If the display of affection had been edited by ESPN, Markman said, it would have been inconsistent with more than three decades of draft-day coverage that includes a long string of players kissing their girlfriends.
“We’re there to document the moment, not make a political statement,” he said.
Kate Ellis, president and CEO of the Gay and Lesbian Alliance Against Defamation (GLAAD), said she was thrilled that ESPN and the NFL Network carried the couple’s display of affection.
“As media and corporations continue to embrace and support LGBT people, it’s almost second nature that there isn’t a mechanism to think twice about, ‘Could that be controversial, is that overstepping?'” Ellis said.
The growth of gay marriage and news coverage of ceremony-sealing kisses by gay and lesbian couples has become increasingly commonplace. The quick pecks between Sam and Cammisano, were similar, but different.
Context is everything, and the context is the hyper-manly sport of football, where muscles and toughness reign and, until Sam, the only sexuality openly displayed was hetero.
“The definition of masculinity shifted today, whether consciously or not, because during the hyper-masculine NFL draft, a man kissed another man on national television. The NFL and the media are expanding everyone’s consciousness,” said Wade Davis, a former NFL player who is the executive director of You Can Play Project, an advocacy group aimed at getting homophobia out of sports.
To write off negative reaction as bigotry is to oversimplify it, Davis said.

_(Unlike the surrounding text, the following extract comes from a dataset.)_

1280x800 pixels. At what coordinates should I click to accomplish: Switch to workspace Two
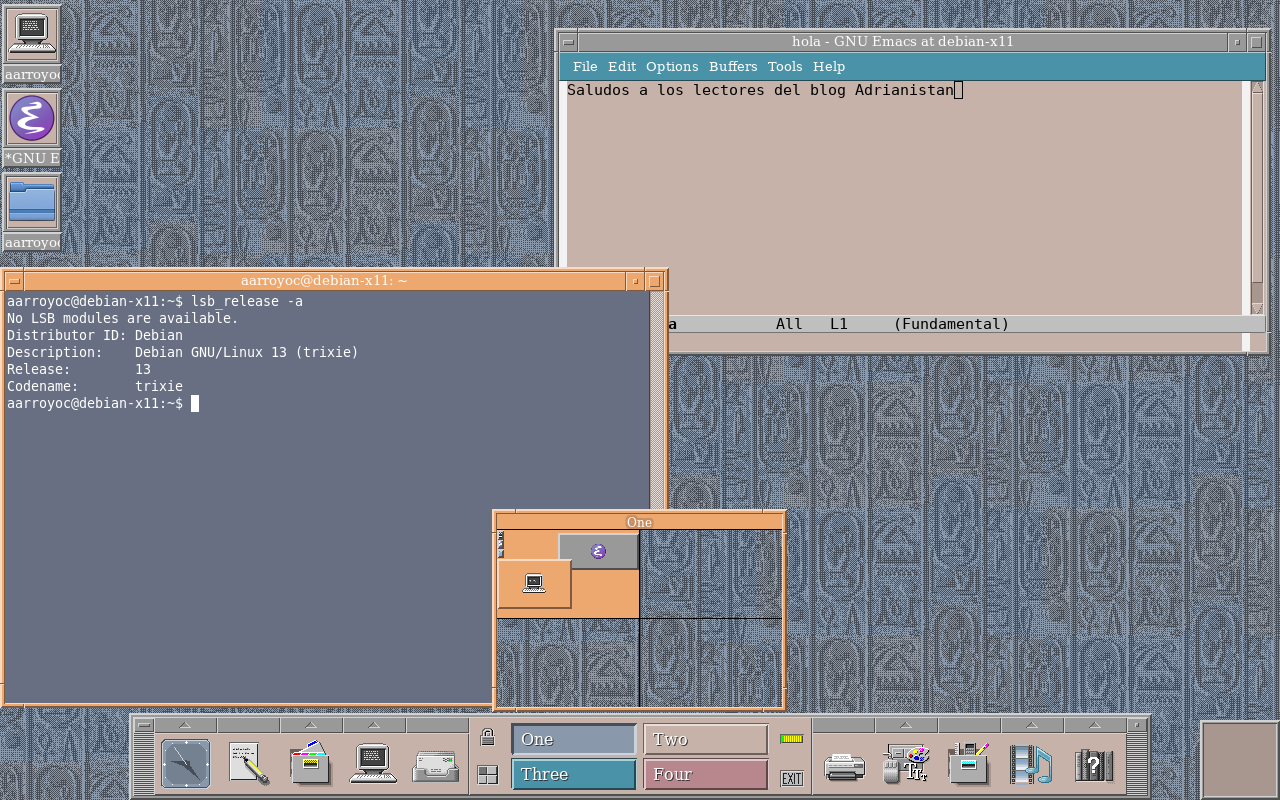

“People are used to seeing two people being intimate during the NFL draft. Just not these two people,” said Davis, who is gay. “It’s not necessarily people being homophobic. I think people push back naturally because it’s so much out of the norm.”
Sam’s embrace of Cammisano was instinctive, not a plotted-out statement, said Howard Bragman, the vice chairman of Reputation.com and public relations expert has been working with Sam.

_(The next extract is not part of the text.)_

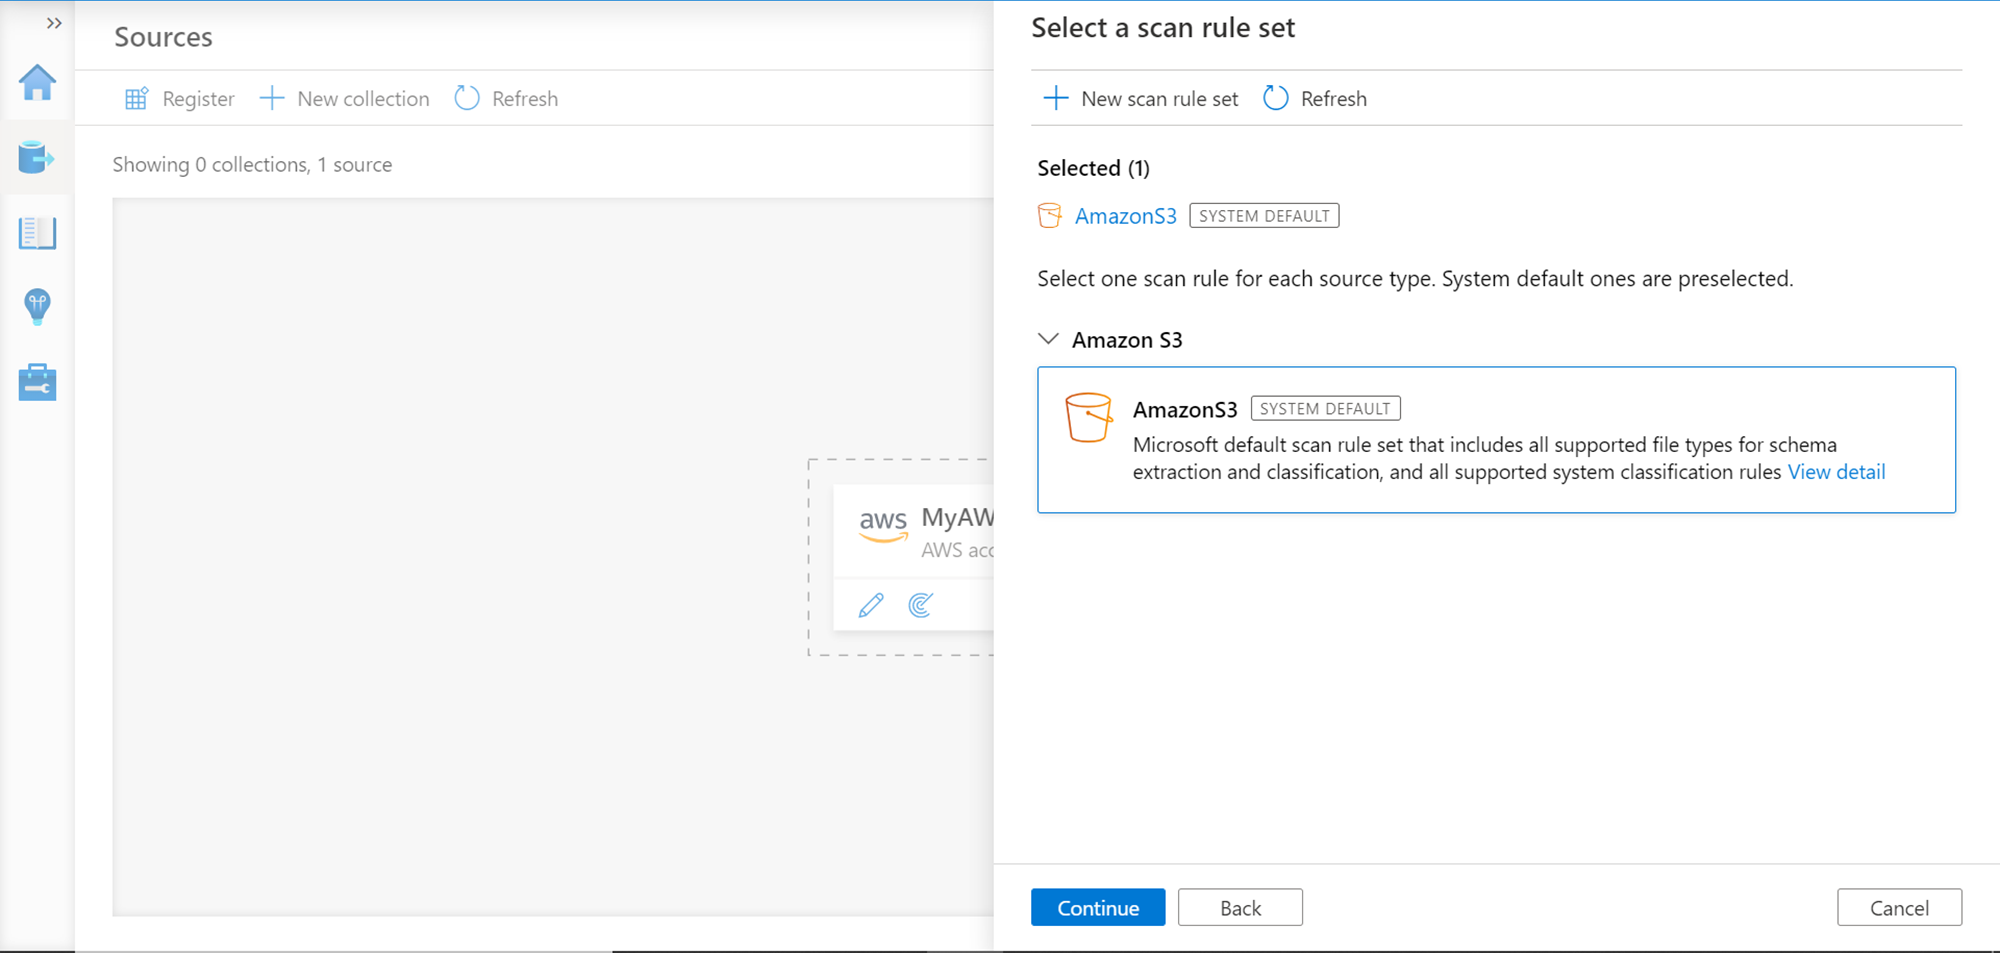Click the edit pencil icon on AWS source
The height and width of the screenshot is (953, 2000).
click(x=871, y=605)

“Once you make that leap as a gay person (to come out), you want to live your life openly and freely and not use a filter of what’s appropriate according to social norms,” Bragman said Saturday, adding, “If today is about anything, it’s about being able to do that and being authentic.”
Reaction to the video was mostly positive, Muriano said, although he acknowledged that the expression of gay affection is at odds with some people’s beliefs. Some online postings deplored the kiss as inappropriate for family viewing; others were even harsher in their distaste.
But it’s inevitable, Muriano said, that for football and sports in general “it’s an image that will last.”
Sam, who was not certain to be drafted and was taken with the 249th overall pick out of 256, still has to prove himself to make the team. But he’s already helping to make a difference off the field.
When Markman’s wife explained to their 7-year-old son that dad was busy working on something that was controversial, Sam’s kiss on TV, the boy replied: “Is it because they’re not married?”